(RECORDS FOR THE TASK begins)

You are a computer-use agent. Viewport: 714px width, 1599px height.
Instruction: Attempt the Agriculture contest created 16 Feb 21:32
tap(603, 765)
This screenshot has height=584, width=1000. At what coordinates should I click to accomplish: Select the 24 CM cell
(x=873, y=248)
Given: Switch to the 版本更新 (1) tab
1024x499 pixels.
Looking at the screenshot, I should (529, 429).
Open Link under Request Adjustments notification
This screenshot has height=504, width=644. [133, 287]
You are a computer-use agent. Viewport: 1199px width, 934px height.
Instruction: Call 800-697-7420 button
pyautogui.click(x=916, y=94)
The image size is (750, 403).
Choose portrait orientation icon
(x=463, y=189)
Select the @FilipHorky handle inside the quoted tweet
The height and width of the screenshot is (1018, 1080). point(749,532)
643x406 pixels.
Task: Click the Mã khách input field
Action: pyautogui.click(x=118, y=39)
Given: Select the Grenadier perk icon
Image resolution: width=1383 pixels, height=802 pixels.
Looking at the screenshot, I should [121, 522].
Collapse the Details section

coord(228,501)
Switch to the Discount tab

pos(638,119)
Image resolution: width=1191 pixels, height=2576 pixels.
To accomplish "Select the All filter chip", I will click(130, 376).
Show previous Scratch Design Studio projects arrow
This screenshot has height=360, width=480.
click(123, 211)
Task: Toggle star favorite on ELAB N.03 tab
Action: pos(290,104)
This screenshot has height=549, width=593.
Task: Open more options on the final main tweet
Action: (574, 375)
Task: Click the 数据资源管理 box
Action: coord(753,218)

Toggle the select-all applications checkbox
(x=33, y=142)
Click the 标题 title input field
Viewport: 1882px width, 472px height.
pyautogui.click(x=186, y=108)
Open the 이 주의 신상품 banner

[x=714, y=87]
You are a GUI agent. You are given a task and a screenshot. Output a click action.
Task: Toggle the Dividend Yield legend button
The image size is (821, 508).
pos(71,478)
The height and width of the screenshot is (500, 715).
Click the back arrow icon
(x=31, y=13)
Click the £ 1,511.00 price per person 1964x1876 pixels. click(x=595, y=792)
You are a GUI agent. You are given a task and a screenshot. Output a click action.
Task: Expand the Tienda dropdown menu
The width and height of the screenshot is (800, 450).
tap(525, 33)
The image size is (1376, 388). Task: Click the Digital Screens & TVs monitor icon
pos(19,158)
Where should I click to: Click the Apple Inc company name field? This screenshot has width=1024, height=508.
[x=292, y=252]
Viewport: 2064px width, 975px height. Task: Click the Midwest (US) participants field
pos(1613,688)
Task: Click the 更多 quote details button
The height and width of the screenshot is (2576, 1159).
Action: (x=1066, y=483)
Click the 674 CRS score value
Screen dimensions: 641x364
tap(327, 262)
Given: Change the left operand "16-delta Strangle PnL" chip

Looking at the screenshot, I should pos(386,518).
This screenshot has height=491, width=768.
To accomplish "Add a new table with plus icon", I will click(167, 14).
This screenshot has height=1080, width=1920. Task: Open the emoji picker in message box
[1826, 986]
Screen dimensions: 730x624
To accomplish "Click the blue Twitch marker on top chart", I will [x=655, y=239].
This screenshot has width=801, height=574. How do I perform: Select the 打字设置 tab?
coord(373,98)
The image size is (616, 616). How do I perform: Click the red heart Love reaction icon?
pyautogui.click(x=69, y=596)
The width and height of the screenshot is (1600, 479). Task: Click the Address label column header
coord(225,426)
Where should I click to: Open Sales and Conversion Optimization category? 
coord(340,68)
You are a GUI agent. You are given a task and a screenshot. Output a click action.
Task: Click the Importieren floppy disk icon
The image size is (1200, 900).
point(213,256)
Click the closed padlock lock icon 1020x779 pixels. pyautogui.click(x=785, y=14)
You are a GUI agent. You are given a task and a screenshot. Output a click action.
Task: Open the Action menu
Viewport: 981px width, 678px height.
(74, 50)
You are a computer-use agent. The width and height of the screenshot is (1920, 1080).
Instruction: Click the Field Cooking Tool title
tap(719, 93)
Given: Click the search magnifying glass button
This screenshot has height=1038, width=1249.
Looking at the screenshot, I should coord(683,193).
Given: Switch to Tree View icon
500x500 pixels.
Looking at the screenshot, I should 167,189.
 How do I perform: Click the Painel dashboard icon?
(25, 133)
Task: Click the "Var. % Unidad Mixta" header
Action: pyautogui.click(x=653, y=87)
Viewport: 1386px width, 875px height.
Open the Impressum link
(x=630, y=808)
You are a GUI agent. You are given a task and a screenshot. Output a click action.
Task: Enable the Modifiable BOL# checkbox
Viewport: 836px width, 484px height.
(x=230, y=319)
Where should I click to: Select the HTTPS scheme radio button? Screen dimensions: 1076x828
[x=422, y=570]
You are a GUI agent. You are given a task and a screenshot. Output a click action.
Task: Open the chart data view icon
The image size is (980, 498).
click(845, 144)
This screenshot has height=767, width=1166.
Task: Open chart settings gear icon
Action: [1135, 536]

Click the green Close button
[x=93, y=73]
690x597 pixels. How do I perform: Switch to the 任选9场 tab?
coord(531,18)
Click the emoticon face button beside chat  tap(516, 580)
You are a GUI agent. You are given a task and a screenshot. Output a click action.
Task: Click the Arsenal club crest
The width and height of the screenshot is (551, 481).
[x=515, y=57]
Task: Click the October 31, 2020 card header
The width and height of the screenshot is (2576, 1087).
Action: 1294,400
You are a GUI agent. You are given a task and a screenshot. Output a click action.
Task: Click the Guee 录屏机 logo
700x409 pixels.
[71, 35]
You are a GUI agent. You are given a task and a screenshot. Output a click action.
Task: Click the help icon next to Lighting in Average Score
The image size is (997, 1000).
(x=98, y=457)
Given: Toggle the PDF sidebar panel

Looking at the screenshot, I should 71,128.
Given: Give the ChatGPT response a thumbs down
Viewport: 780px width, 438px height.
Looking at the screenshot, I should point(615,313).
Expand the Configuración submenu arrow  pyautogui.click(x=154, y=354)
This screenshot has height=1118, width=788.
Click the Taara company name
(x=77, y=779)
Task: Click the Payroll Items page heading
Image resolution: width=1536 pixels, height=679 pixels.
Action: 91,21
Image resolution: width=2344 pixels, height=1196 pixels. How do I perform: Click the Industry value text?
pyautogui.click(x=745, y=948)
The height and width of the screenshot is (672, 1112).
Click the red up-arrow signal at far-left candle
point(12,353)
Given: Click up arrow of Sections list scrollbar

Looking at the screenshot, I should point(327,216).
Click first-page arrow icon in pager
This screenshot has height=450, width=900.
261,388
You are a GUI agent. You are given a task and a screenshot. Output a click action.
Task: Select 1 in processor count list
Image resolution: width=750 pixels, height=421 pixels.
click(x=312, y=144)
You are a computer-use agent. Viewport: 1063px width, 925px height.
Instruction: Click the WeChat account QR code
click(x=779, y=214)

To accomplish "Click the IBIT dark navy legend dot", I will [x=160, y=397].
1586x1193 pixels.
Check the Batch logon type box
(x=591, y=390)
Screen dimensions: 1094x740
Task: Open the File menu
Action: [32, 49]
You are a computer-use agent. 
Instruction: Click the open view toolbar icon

(RECORDS FOR THE TASK ends)

WHAT IS NEEDED -> Give the number of lines in the records that contain the string "Expand", and nothing besides.

YOUR SOLUTION -> 2